# My newest gravely won't start now after using it in the rain



## gilbos440rt (Aug 5, 2013)

I went Friday and picked up a 1973 eight speed Gravely up in Virginia for $250 it's a pull start, it fired with a cold engine on the 1st pull and ran like a champ! 5 hours later back home in S.C. same thing 1st pull and it was running great, well it was pouring down the rain but I got a new toy right, so I started bush hogging with it. 

Dang this thing is a tank, couldn't believe how it chewed down the small trees! I stopped and started it many times in the rain during the 2 1/2 hours always the 1st or 2nd pull and it was running, got though and walked it down to the car port out of the rain. 

Got up today and went to play with it some more and it won't hit a lick, seems to have no spark at all.

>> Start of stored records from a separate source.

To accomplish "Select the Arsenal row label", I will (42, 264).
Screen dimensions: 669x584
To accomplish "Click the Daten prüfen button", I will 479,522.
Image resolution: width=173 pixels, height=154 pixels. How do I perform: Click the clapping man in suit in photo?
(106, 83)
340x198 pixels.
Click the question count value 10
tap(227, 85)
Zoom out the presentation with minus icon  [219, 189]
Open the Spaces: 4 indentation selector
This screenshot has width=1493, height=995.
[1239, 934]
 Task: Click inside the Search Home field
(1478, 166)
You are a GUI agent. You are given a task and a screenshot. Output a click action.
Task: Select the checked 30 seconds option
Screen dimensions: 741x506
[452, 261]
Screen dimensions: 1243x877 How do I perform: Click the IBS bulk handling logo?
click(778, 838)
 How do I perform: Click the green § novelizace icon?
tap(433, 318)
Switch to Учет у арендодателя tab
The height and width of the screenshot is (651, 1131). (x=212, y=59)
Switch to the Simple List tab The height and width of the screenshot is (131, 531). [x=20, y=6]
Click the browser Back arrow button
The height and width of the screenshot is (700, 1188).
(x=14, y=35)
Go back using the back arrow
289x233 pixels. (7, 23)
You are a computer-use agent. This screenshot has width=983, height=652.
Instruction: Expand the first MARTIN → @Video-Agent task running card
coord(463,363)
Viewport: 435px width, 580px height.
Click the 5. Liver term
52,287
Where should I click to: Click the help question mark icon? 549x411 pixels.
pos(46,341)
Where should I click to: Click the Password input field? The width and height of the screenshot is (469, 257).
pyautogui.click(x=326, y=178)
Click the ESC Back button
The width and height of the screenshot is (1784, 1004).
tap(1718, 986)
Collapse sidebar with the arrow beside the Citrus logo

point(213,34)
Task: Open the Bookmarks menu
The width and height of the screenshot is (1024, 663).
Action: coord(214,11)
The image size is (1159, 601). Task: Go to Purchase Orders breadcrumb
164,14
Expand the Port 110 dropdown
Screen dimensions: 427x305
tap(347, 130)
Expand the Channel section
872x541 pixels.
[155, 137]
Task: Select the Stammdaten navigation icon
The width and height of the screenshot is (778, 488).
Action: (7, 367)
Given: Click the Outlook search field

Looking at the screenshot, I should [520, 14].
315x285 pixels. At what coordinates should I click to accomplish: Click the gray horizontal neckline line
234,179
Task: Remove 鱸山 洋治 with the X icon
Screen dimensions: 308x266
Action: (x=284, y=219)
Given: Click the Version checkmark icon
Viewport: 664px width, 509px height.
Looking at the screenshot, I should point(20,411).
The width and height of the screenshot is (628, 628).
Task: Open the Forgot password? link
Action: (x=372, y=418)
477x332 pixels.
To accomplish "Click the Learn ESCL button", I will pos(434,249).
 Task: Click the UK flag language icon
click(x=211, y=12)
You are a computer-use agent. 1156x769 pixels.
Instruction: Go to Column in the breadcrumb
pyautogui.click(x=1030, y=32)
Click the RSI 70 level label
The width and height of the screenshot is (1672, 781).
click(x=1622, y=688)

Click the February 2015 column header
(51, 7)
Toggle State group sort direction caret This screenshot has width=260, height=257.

Could water have gotten in the mag after I parked it? It looks a Fairbanks/Morse J452, (J452 are the numbers on a small tag on side of mag) I took the kill switch out of the right bar and unhooked to make sure that wasn't it, still same thing no spark! Do you take the cover off and spray WD40 in there like a car distributor

What should I look for and do to get my spark back?

Thanks for any advise!


----------



## gilbos440rt (Aug 5, 2013)

Feel like a dummy, turns out a small piece of carbon had bridged the gap on the plug so I couldn't detect a spark, pulled it out for a final check before tearing into the mag and there it was lol! :lmao:
I tend to over think and go to worst case about every time. Fires 1st pull again and the kill button works to boot! 
Best $1.89 I've spend in quite a while!


----------



## rlordjr (Sep 2, 2013)

I had an awful misfire in one cylinder on a twin this summer and it turned out I had dropped that plug and closed the gap. Never saw it when I put the plug back in and had thought up all kinds of insane reasons for the problem before I decided to regap the plugs just for fun. Presto, runs like a champ.


----------